SOURCE INFORMATION START
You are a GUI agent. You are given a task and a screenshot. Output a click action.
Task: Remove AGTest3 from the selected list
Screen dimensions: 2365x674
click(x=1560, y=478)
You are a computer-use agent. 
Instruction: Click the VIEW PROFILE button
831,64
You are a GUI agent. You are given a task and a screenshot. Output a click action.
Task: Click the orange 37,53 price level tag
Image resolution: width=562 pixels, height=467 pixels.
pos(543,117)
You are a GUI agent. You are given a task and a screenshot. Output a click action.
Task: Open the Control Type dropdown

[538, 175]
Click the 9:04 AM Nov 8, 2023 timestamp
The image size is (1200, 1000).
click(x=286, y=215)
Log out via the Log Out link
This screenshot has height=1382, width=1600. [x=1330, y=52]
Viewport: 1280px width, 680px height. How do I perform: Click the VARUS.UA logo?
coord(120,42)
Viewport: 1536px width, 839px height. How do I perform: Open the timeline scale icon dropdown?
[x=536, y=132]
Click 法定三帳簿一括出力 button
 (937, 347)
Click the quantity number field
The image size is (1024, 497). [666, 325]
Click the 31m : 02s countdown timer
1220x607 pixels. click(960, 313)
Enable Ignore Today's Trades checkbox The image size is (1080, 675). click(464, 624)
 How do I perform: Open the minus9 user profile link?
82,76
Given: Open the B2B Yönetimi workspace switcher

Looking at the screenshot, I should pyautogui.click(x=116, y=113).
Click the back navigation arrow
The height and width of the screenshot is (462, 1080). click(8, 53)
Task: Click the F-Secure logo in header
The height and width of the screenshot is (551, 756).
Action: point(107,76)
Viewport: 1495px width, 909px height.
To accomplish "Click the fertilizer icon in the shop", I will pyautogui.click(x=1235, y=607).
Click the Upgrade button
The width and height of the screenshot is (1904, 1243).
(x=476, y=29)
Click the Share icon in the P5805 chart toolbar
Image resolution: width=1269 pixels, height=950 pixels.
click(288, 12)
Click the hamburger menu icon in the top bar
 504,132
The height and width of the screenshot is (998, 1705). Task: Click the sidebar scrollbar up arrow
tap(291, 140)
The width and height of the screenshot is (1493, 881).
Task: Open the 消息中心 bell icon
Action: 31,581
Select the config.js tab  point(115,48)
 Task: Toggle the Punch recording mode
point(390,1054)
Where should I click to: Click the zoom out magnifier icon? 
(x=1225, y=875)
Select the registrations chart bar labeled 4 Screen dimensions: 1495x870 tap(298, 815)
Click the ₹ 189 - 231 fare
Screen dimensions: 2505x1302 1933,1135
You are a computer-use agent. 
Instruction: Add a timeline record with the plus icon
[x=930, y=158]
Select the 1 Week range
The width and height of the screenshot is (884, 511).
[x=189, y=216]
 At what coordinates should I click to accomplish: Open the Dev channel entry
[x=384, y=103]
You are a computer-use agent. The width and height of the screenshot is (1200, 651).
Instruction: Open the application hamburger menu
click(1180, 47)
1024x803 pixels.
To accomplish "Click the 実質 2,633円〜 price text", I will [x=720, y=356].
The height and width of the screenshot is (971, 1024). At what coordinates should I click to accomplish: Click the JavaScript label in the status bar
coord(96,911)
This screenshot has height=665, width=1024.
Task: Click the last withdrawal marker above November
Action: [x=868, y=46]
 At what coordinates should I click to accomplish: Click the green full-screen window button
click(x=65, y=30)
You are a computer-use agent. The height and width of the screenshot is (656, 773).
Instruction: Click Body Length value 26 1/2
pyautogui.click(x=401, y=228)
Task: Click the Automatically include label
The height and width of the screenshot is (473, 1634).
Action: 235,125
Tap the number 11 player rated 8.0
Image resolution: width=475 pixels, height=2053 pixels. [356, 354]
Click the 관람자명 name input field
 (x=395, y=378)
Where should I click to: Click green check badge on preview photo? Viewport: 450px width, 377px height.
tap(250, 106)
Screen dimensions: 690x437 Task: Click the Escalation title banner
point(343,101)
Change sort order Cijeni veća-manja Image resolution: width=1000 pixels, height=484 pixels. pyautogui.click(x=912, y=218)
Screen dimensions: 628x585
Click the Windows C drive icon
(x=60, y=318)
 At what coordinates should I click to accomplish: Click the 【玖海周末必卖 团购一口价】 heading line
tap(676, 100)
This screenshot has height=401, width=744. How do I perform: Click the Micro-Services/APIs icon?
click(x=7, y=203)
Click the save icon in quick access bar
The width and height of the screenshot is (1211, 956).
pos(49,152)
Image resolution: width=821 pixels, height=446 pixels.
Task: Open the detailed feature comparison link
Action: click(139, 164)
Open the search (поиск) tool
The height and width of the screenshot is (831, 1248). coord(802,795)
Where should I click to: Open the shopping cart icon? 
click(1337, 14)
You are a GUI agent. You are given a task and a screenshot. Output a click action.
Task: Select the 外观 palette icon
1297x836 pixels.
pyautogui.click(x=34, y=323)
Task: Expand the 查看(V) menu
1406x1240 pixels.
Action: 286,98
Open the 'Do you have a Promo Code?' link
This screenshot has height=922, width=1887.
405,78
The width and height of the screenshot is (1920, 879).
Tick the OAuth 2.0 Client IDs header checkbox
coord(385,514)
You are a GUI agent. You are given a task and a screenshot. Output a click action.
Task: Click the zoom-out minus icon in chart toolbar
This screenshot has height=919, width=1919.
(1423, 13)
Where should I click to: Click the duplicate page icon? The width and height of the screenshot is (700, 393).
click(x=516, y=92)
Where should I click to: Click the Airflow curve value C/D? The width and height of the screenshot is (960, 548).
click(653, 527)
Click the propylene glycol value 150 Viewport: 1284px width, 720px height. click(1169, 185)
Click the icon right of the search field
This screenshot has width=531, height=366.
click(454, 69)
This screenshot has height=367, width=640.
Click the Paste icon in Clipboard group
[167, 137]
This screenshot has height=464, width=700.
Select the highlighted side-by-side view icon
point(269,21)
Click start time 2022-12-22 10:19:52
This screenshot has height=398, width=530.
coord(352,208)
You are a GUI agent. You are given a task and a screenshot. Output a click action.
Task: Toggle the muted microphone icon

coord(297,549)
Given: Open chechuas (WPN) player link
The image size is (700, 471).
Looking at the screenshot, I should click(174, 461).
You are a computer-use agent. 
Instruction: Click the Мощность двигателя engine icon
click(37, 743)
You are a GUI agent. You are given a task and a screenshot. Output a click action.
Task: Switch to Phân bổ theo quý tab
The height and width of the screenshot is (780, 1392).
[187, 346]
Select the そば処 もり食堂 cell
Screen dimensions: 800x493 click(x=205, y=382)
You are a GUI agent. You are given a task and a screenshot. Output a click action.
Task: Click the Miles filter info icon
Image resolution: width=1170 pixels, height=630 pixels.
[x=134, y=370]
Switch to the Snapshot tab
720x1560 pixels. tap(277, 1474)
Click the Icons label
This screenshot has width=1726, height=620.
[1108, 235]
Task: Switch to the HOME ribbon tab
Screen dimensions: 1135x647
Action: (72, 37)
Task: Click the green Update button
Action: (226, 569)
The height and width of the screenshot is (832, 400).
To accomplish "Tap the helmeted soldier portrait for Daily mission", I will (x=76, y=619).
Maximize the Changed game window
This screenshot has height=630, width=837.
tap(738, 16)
SOURCE INFORMATION END
# REQUIRED WORK:
Scan the lines above, and whenever one holds the string "price", copy it.

# RESPONSE AREA:
Task: Click the orange 37,53 price level tag
To accomplish "Click the 実質 2,633円〜 price text", I will [x=720, y=356].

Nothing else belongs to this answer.